I've never played the games you mentioned. Are there mods for automatic productive power sinks?
... Do you mean turn OFF everything at night? Because you do realize that the output of solar power at night, you know, when the solar part is missing, is zero, right???
And wind can't get anywhere near the difference, even assuming it's running at 100%. Not to mention many things need to continue running at night. Like hospitals.
And that's before I even got to the absurdity of tech companies using computational work as a sink. Computational work doing what, exactly?
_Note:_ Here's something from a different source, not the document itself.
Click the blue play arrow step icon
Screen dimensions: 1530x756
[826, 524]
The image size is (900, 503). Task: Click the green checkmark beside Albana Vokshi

Rendering 3D farting fairies??? And that's not even getting into how they're the main cause of increased energy usage recently preventing us from catching up with demands in the first place, mostly because of AI.
And the back up batteries only at sensitive sites - so you just expect people to freeze to death in Winter or during a heatwave? To not eat because they can't heat anything up? What about comms. Most towers are in places where there's not enough space for local battery sites. "Mandating rooftop solar" sure, but you'd still also have to "mandate" that it's free because many weight be able to afford it.
As for the reason I said you should play this games, it's to make you realize how difficult it would be to run everything purely on solar and wind and without batteries, EVEN WITH future tech and perfect weather with no inhabitants like in Satisfactory. You'll either need good sources of hydro in every possible spot on the map (at which point, in real life, you'd definitely be altering the environment, + climate change is affecting that too in reality) or a massive battery storage site / so many distributed batteries you've accomplished the same thing anyhow. You'll fucking realize energy demands can be so damn high, the struggle isn't "what to do with all this power" but "I need more power / need power at night", constantly, even with magic future solar tech on a planet with a binary system.
You're clearly both too uninformed AND misinformed to continue this conversation. At best what you do now is help the fossil fuel industry with how ignorant you are - at worst you're a troll willingly doing so.
Hydrogen electrolysis is great, but its something to do with "too much" renewables, and also supports having too much batteries, which are more convenient for daily electricity needs from renewables, but also using up high battery storage capacity every day.